Among the possible genetic determinants of Parkinson's disease, the mitochondrial genome has also been considered. Although parkinsonism is not a common part of the constellation of symptoms that accompanies mitochondrial syndromes,5 a heteroplasmic G5460A mutation affecting the ND2 subunit of NADH dehydrogenase has been detected in several brains of patients with idiopathic Parkinson's disease14 and novel point mutations of mitochondrial complex I7 and tRNA(Thr) and tRNA(Pro)8 genes have been identified in pathologically confirmed Parkinson's disease. The possibility that as yet unidentified polymorphisms within the mitochondrial genome are relevant to the complex I defect found cannot be excluded, and a recent paper15 has provided evidence that this may be the case. Some studies have also investigated the possible relation between Parkinson's disease and the presence of the 4977 base pair mtDNA “common deletion” in tissues from patients, concluding that the pathogenic role of large scale mtDNA deletions in Parkinson's disease is still controversial.16 Therefore, current opinion is that mitochondrial impairment could be one of the factors, but not necessarily the primary or the major one, which intervene in the sequence of events involved in the pathogenesis of Parkinson's disease.

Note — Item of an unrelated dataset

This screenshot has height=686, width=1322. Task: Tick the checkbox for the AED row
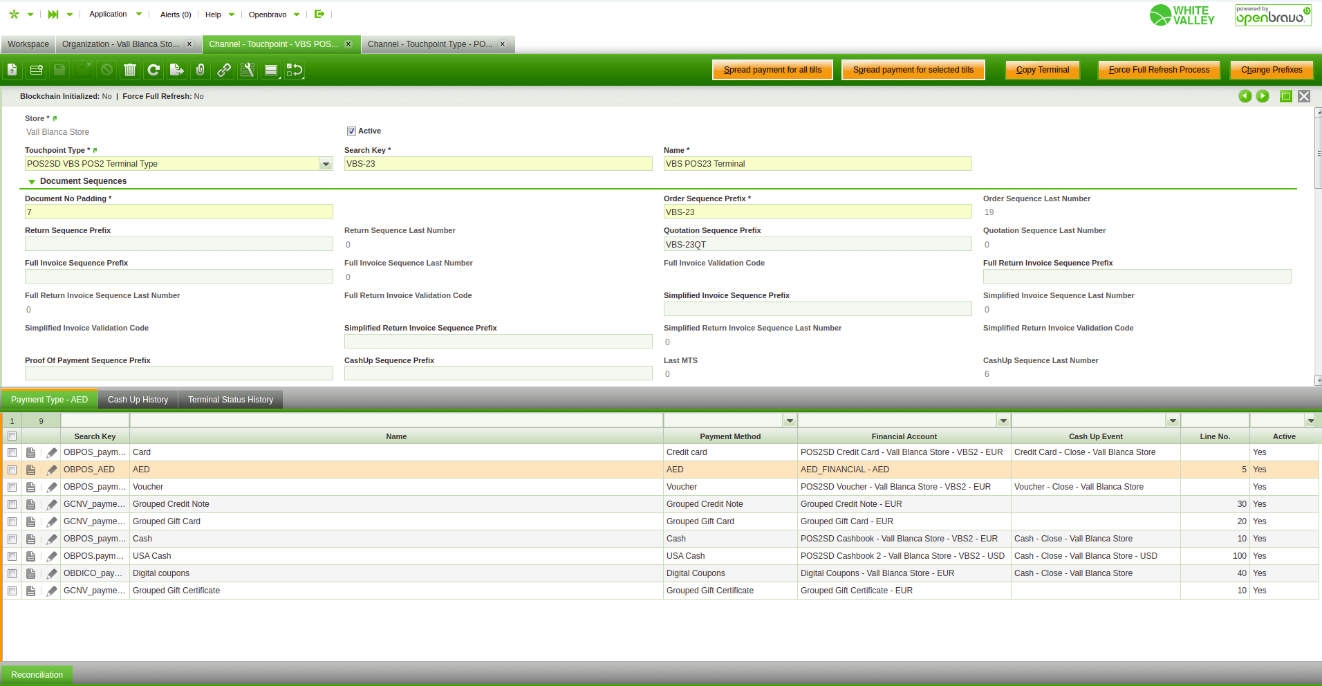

In both the patients reported here the reasons for selective involvement of the nigrostriatal system as a main manifestation of mitochondrial disease are speculative. According to general principles of mitochondrial genetics this could be interpreted as a consequence of random tissue segregation of mutated mtDNA, but also as the effect of the high vulnerability of those tissues that are mainly dependent on aerobic metabolism for their function.1

In conclusion, this study suggests that a diagnosis of a mitochondrial disorder should be considered in those parkinsonian patients in whom the concurrence of consistent family history and clinical constellation of symptoms occurs.


The financial support of Telethon-I (project No 1179 c) is gratefully acknowledged.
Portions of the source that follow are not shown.